### GIVEN RECORDS
++++++++
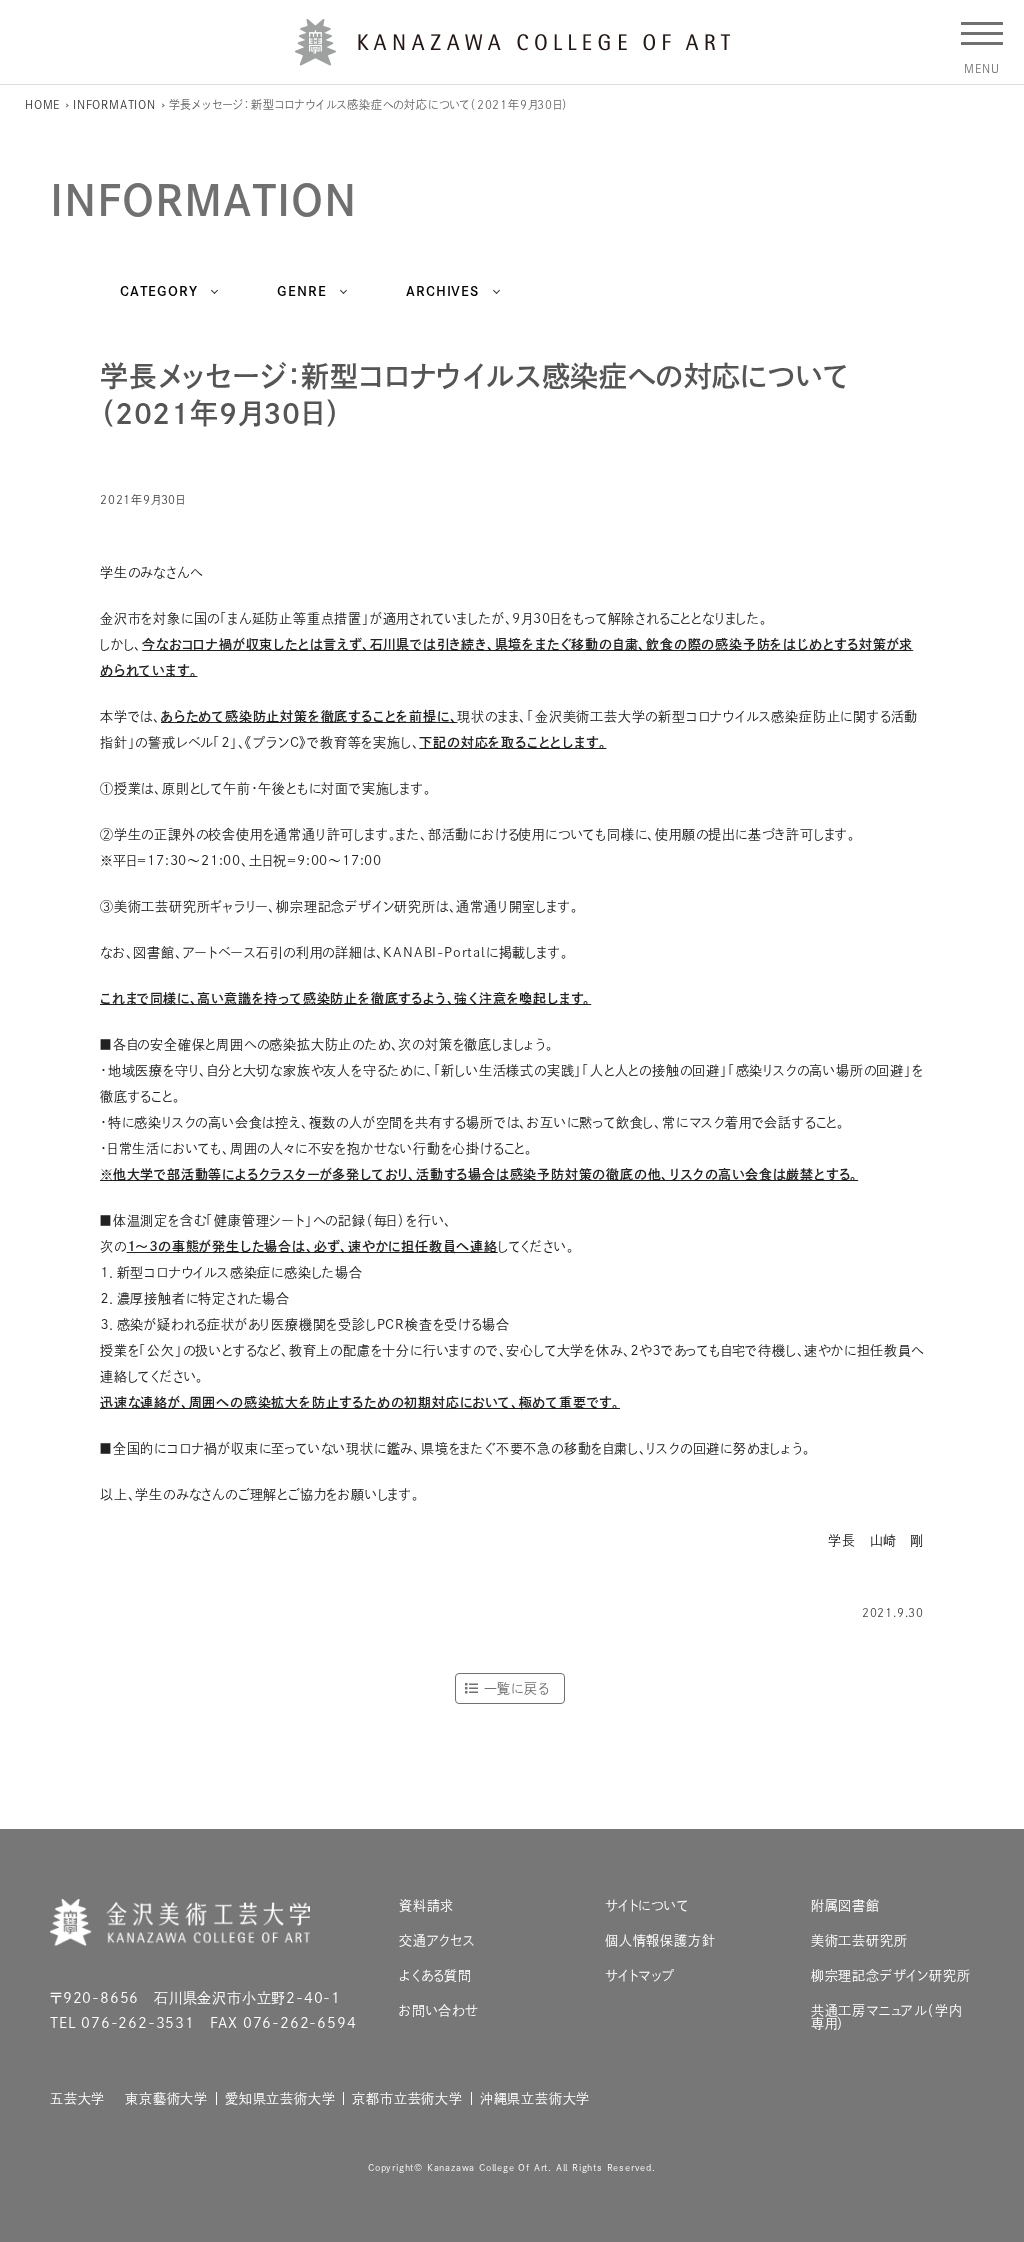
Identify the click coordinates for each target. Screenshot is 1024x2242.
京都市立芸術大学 (407, 2098)
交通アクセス (437, 1940)
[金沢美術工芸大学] (512, 58)
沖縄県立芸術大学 (535, 2098)
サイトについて (647, 1905)
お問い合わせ (439, 2010)
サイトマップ (640, 1975)
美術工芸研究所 (859, 1940)
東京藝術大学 (166, 2098)
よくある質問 (435, 1975)
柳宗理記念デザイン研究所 (891, 1975)
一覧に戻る (516, 1688)
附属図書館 (845, 1905)
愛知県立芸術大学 (280, 2098)
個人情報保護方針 (660, 1940)
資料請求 (426, 1905)
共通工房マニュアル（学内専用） (887, 2017)
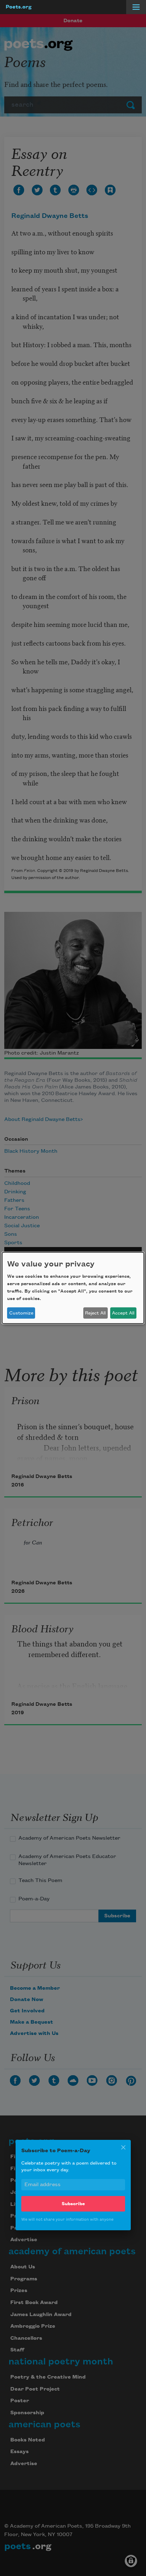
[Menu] (136, 7)
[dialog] (73, 1288)
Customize (21, 1313)
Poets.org (19, 7)
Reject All (95, 1313)
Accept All (123, 1313)
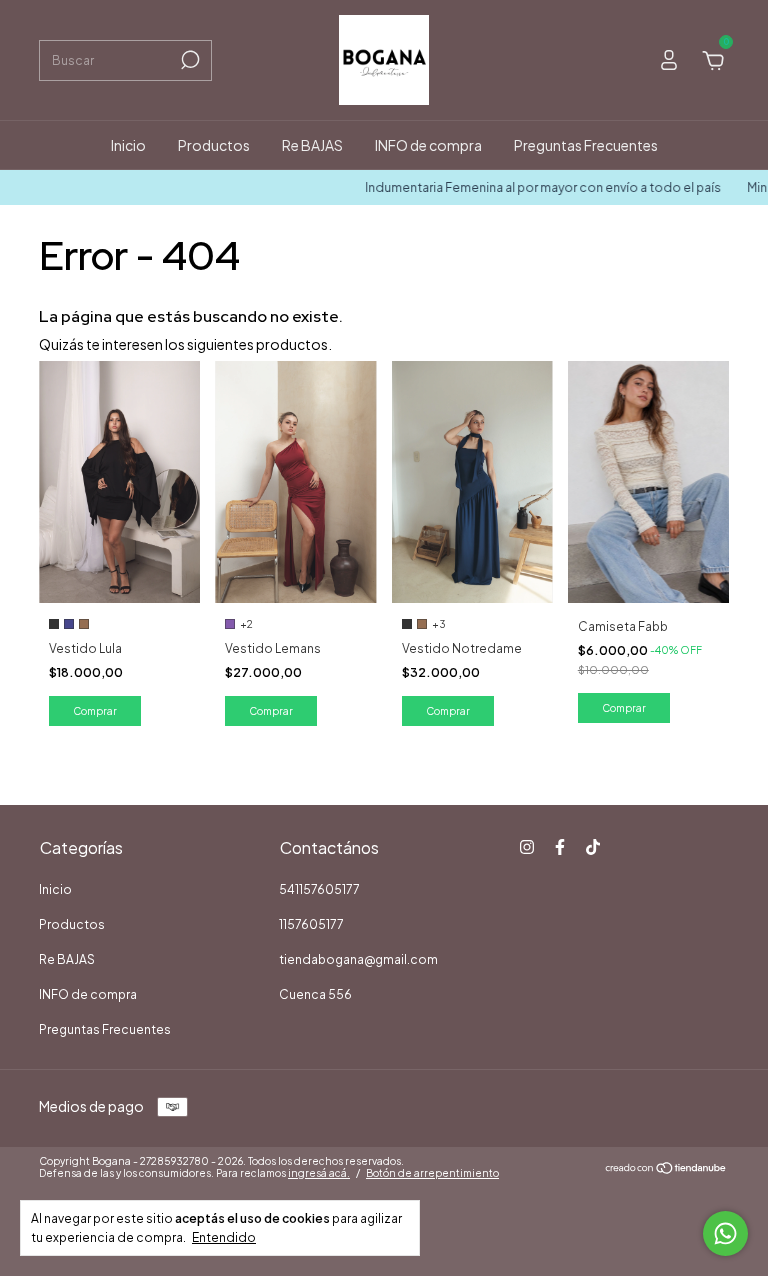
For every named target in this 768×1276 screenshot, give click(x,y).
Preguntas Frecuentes (586, 145)
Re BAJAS (312, 145)
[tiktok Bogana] (593, 847)
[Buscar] (188, 60)
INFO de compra (428, 145)
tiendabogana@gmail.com (358, 959)
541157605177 (319, 889)
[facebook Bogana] (560, 847)
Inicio (128, 145)
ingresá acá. (319, 1173)
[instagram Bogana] (527, 847)
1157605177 (311, 924)
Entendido (224, 1237)
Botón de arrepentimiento (432, 1173)
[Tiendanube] (666, 1169)
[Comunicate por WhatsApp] (725, 1233)
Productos (214, 145)
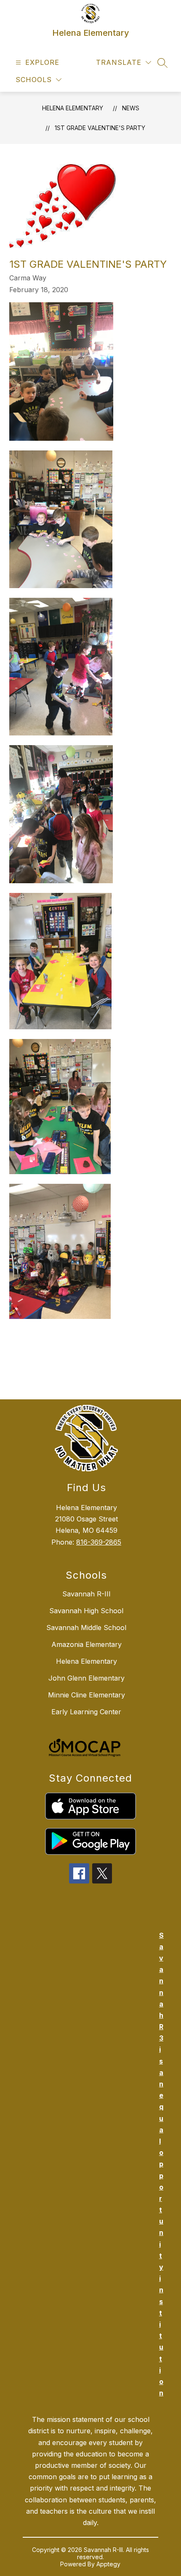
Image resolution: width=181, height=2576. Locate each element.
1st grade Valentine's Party (100, 127)
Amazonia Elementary (86, 1644)
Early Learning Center (86, 1712)
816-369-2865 (98, 1542)
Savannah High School (86, 1610)
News (130, 108)
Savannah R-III (86, 1594)
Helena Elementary (72, 108)
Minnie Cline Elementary (86, 1695)
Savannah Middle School (86, 1627)
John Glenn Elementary (86, 1678)
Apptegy (108, 2564)
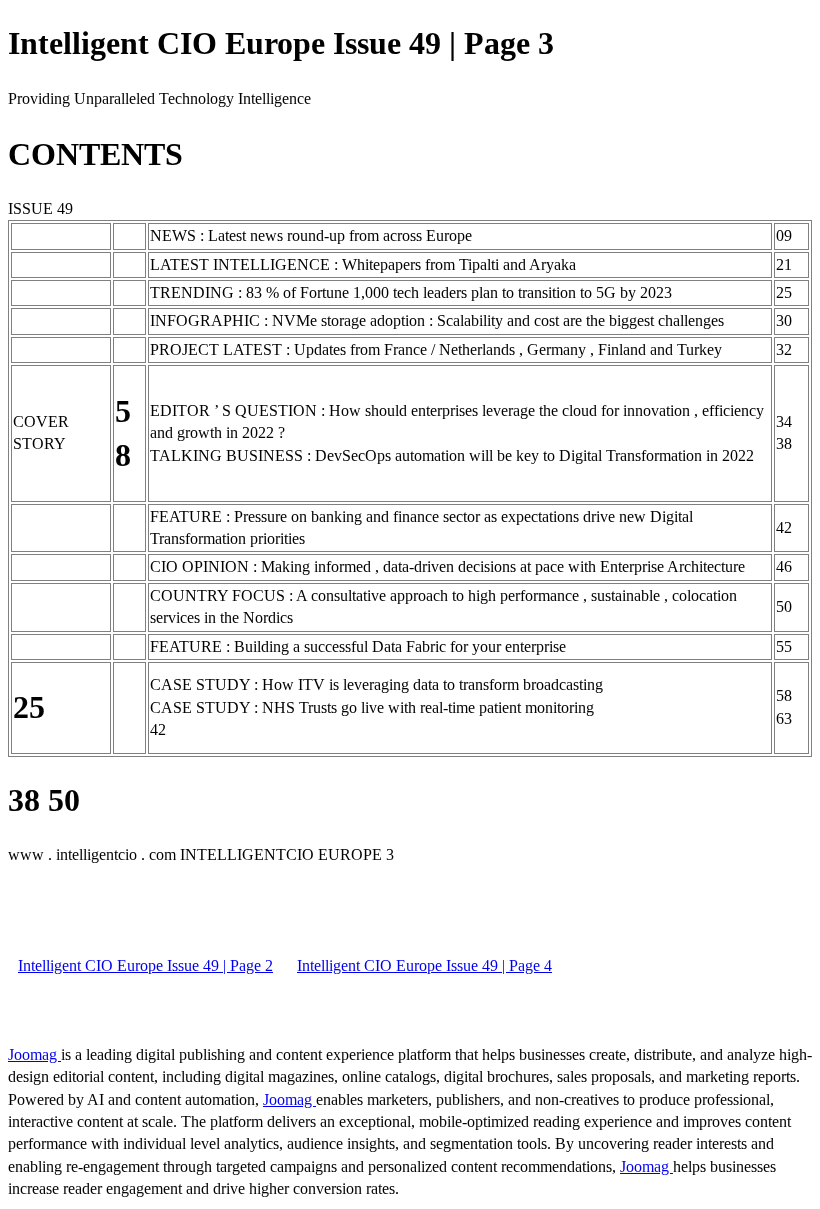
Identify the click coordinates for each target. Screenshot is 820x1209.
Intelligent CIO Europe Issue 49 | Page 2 (145, 965)
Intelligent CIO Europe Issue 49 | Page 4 (424, 965)
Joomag (34, 1054)
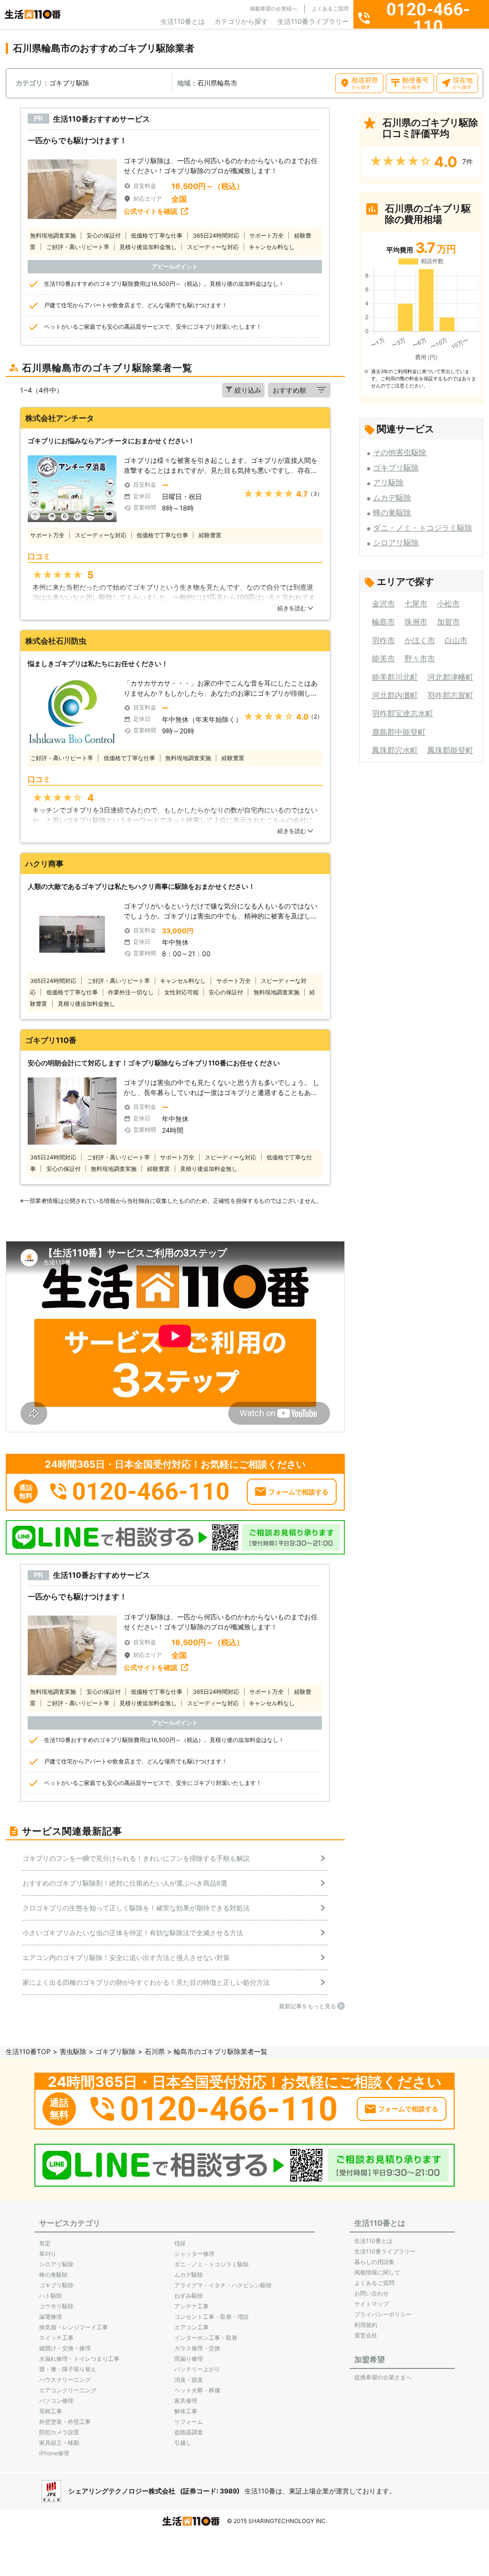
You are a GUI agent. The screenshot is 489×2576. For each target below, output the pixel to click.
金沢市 (383, 603)
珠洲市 (415, 621)
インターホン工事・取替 (205, 2337)
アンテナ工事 (191, 2306)
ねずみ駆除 (188, 2295)
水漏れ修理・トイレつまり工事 (79, 2358)
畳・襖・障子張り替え (67, 2369)
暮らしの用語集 (374, 2261)
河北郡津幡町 (450, 677)
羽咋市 (383, 640)
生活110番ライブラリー (313, 21)
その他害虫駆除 (399, 452)
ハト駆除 (50, 2295)
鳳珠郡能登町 (450, 750)
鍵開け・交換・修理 (65, 2348)
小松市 (448, 603)
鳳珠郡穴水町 (395, 750)
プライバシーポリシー (383, 2314)
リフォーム (188, 2421)
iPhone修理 (54, 2453)
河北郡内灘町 (395, 695)
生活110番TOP (28, 2051)
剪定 (45, 2243)
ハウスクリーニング (65, 2379)
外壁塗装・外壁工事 (65, 2421)
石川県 (155, 2051)
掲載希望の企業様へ (273, 8)
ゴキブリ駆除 (396, 467)
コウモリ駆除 (56, 2306)
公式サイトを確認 (150, 211)
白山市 (456, 640)
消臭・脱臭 (188, 2379)
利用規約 (365, 2324)
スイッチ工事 (56, 2337)
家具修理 (185, 2400)
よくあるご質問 (330, 8)
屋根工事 (50, 2411)
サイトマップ (371, 2303)
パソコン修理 (56, 2400)
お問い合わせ (371, 2293)
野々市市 (419, 658)
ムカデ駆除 (392, 497)
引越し (182, 2442)
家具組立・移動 (59, 2442)
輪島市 (383, 621)
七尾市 (415, 603)
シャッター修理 (194, 2253)
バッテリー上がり (197, 2369)
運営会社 (365, 2335)
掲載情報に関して (377, 2272)
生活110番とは (182, 21)
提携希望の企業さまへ (383, 2377)
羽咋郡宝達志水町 (402, 713)
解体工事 (185, 2411)
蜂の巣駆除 (392, 512)
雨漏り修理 (188, 2358)
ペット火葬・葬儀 (197, 2390)
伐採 (180, 2243)
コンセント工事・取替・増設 (211, 2316)
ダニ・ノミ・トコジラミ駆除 (422, 527)
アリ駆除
++++++++
### AIM OF THE TASK
The output is to be the material in full and unaltered, with pictures omitted.

### RESULT FOR THIS TASK
Identify the click coordinates for each target. Screenshot is 1024x2242.
京都市立芸術大学 (407, 2098)
交通アクセス (437, 1940)
[金沢美術工芸大学] (512, 58)
沖縄県立芸術大学 (535, 2098)
サイトについて (647, 1905)
お問い合わせ (439, 2010)
サイトマップ (640, 1975)
美術工芸研究所 (859, 1940)
東京藝術大学 (166, 2098)
よくある質問 (435, 1975)
柳宗理記念デザイン研究所 (891, 1975)
一覧に戻る (516, 1688)
附属図書館 (845, 1905)
愛知県立芸術大学 (280, 2098)
個人情報保護方針 (660, 1940)
資料請求 (426, 1905)
共通工房マニュアル（学内専用） (887, 2017)
[Menu] (136, 7)
[dialog] (73, 1288)
Customize (21, 1313)
Poets.org (19, 7)
Reject All (95, 1313)
Accept All (123, 1313)
For every named target in this 768×1276 screenshot, give click(x,y).
Preguntas Frecuentes (586, 145)
Re BAJAS (312, 145)
[tiktok Bogana] (593, 847)
[Buscar] (188, 60)
INFO de compra (428, 145)
tiendabogana@gmail.com (358, 959)
541157605177 (319, 889)
[facebook Bogana] (560, 847)
Inicio (128, 145)
ingresá acá. (319, 1173)
[instagram Bogana] (527, 847)
1157605177 (311, 924)
Entendido (224, 1237)
Botón de arrepentimiento (432, 1173)
[Tiendanube] (666, 1169)
[Comunicate por WhatsApp] (725, 1233)
Productos (214, 145)
Image resolution: width=181, height=2576. Locate each element.
1st grade Valentine's Party (100, 127)
Amazonia Elementary (86, 1644)
Early Learning Center (86, 1712)
816-369-2865 (98, 1542)
Savannah High School (86, 1610)
News (130, 108)
Savannah R-III (86, 1594)
Helena Elementary (72, 108)
Minnie Cline Elementary (86, 1695)
Savannah Middle School (86, 1627)
John Glenn Elementary (86, 1678)
Apptegy (108, 2564)
Identify the click coordinates for each target. Screenshot is 820x1209.
Intelligent CIO Europe Issue 49 | Page 2 (145, 965)
Intelligent CIO Europe Issue 49 | Page 4 (424, 965)
Joomag (34, 1054)
You are a GUI agent. The screenshot is 489×2576. For each target below, output the pixel to click.
金沢市 (383, 603)
珠洲市 (415, 621)
インターホン工事・取替 (205, 2337)
アンテナ工事 (191, 2306)
ねずみ駆除 (188, 2295)
水漏れ修理・トイレつまり工事 (79, 2358)
畳・襖・障子張り替え (67, 2369)
暮らしの用語集 (374, 2261)
河北郡津幡町 (450, 677)
羽咋市 (383, 640)
生活110番ライブラリー (313, 21)
その他害虫駆除 (399, 452)
ハト駆除 (50, 2295)
鳳珠郡能登町 (450, 750)
鍵開け・交換・修理 (65, 2348)
小松市 (448, 603)
鳳珠郡穴水町 (395, 750)
プライバシーポリシー (383, 2314)
リフォーム (188, 2421)
iPhone修理 (54, 2453)
河北郡内灘町 (395, 695)
生活110番TOP (28, 2051)
剪定 (45, 2243)
ハウスクリーニング (65, 2379)
外壁塗装・外壁工事 (65, 2421)
石川県 (155, 2051)
掲載希望の企業様へ (273, 8)
ゴキブリ駆除 (396, 467)
コウモリ駆除 (56, 2306)
公式サイトを確認 (150, 211)
白山市 (456, 640)
消臭・脱臭 (188, 2379)
利用規約 (365, 2324)
スイッチ工事 (56, 2337)
家具修理 (185, 2400)
よくあるご質問 (330, 8)
屋根工事 (50, 2411)
サイトマップ (371, 2303)
パソコン修理 (56, 2400)
お問い合わせ (371, 2293)
野々市市 (419, 658)
ムカデ駆除 (392, 497)
引越し (182, 2442)
家具組立・移動 (59, 2442)
輪島市 (383, 621)
七尾市 (415, 603)
シャッター修理 (194, 2253)
バッテリー上がり (197, 2369)
運営会社 (365, 2335)
掲載情報に関して (377, 2272)
生活110番とは (182, 21)
提携希望の企業さまへ (383, 2377)
羽咋郡宝達志水町 (402, 713)
解体工事 (185, 2411)
蜂の巣駆除 (392, 512)
雨漏り修理 (188, 2358)
ペット火葬・葬儀 (197, 2390)
伐採 (180, 2243)
コンセント工事・取替・増設 (211, 2316)
ダニ・ノミ・トコジラミ駆除 (422, 527)
アリ駆除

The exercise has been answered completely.